:: STATED PROBLEM ::
Put the data below into a numbered list, one line per item, skipping any blank lines. Leave the pictures out.

********************

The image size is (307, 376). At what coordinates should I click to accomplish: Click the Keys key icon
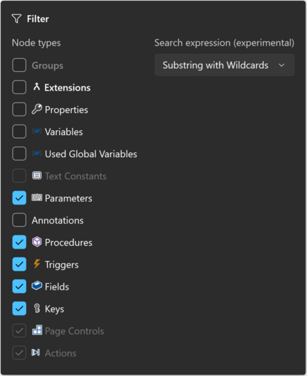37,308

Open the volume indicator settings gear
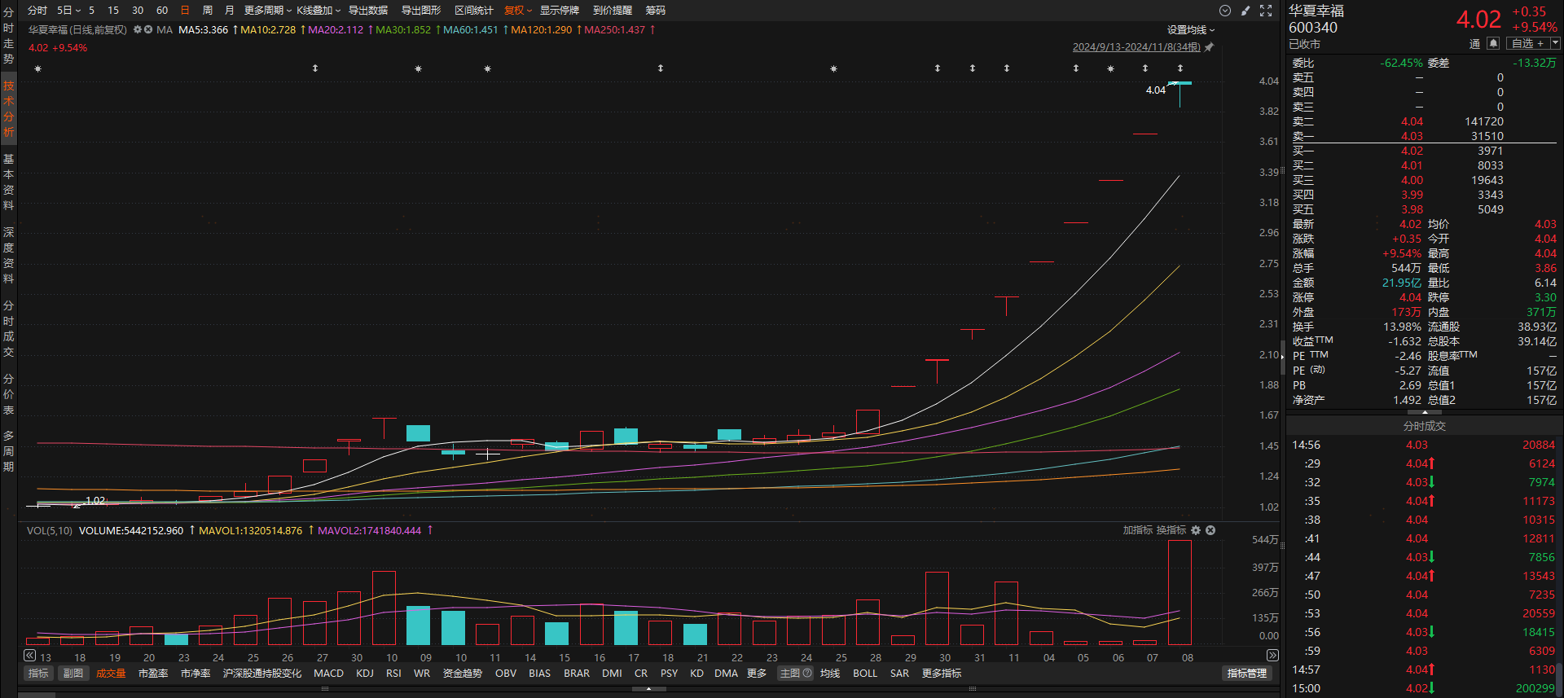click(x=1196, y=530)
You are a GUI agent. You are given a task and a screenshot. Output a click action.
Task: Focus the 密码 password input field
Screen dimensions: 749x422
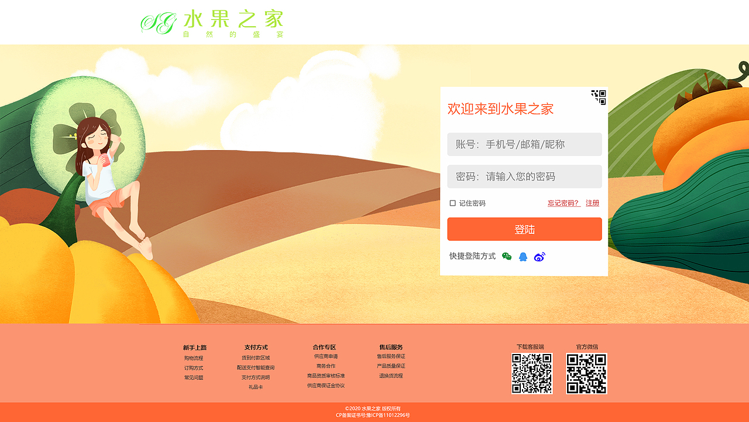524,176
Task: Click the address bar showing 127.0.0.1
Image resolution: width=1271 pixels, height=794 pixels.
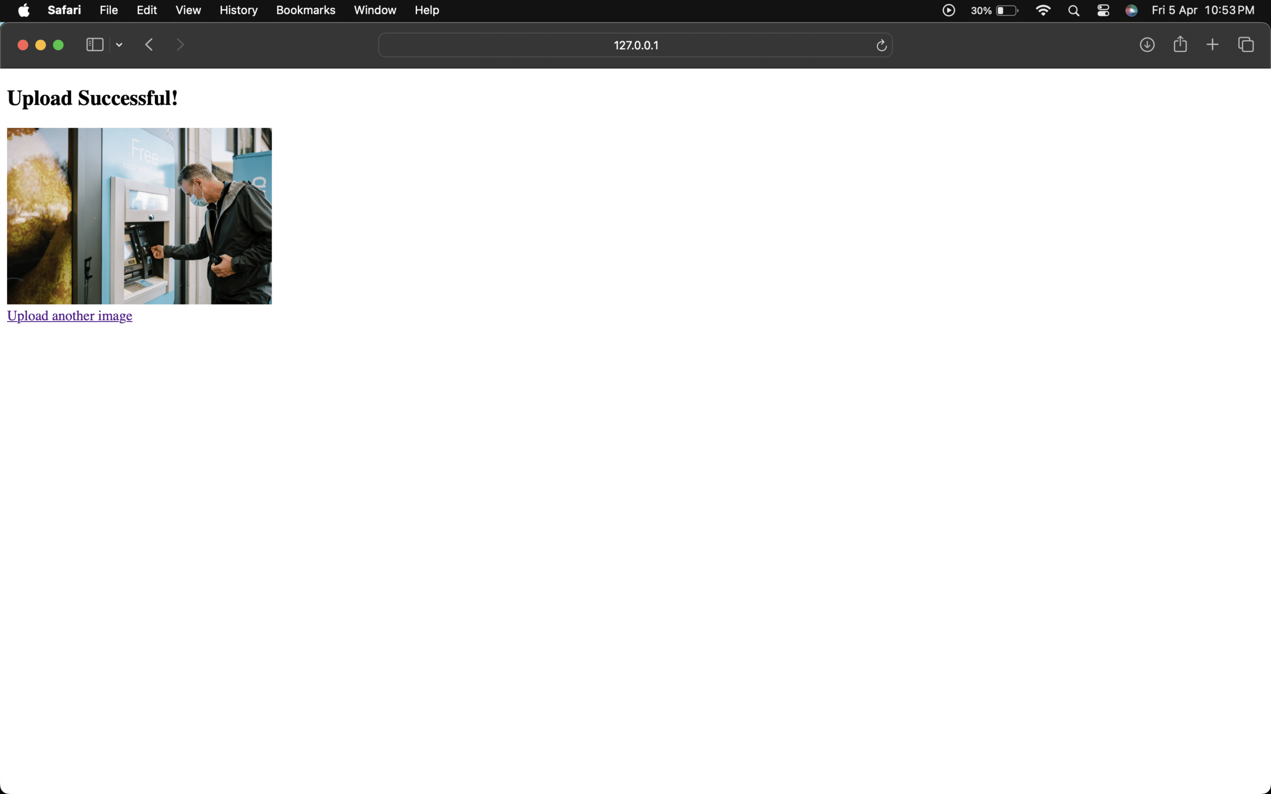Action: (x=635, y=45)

********************

:: WRITTEN ANSWER ::
1. The image size is (307, 376). At what coordinates should I click to accomplish: Click the Keys key icon
2. 37,308
3. Open the volume indicator settings gear
4. click(x=1196, y=530)
5. You are a GUI agent. You are given a task and a screenshot. Output a click action.
6. Task: Focus the 密码 password input field
7. Screen dimensions: 749x422
8. 524,176
9. Task: Click the address bar showing 127.0.0.1
10. Image resolution: width=1271 pixels, height=794 pixels.
11. Action: (x=635, y=45)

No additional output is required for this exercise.